El Paso’s diverse system touches about a quarter of all the molecules of natural gas delivered in the United States. Several systems are wholly owned: Tennessee Gas Pipeline (TGP), El Paso Natural Gas, Southern Natural Gas (SNG), Colorado Interstate Gas (CIG), Wyoming Interstate Co. (WIC), Mojave Pipeline and Cheyenne Plains Gas Pipeline.
El Paso CEO Doug Foshee said in February that an MLP would launch this year to allow El Paso to take advantage of new pipeline projects (see Daily GPI, Feb. 22). A few days ago, the company’s Pipeline Group chief Jim Yardley said El Paso was considering additional Rocky Mountain natural gas pipeline projects, but instead of the west-to-east route, it was considering additional capacity projects to California markets (see Daily GPI, Nov. 7).

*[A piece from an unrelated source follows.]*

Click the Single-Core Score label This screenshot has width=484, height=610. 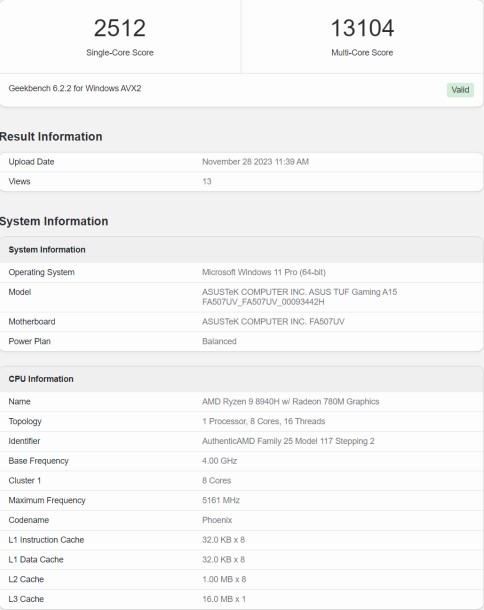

Initially, El Paso Pipeline Partners LP will own WIC, which serves the Rocky Mountain region, and a 10% interest in each of the CIG and SNG pipelines, which operate in the Rocky Mountain and Southeastern regions of the United States, respectively. El Paso Corp. will continue to own the other 90% of CIG and SNG.
The MLP will offer 25 million common units that represent limited partnership interests, and the underwriters will have a 30-day over-allotment option to purchase up to 3.75 million more units. The MLP will be listed on the New York Stock Exchange and traded under the symbol “EPB.” The common units offered to the public will represent 28.9% of the outstanding equity of El Paso Pipeline Partners, or 33.2% if the underwriters exercise, in full, their over-allotment option. El Paso Corp. will indirectly own the remaining equity interests in the partnership.
Before the offering closes, SNG will transfer to El Paso Corp. its equity investment in Citrus Corp. and its wholly owned subsidiaries Southern LNG Inc. and Elba Express Co. LLC. These assets are not slated to become part of the partnership, El Paso said.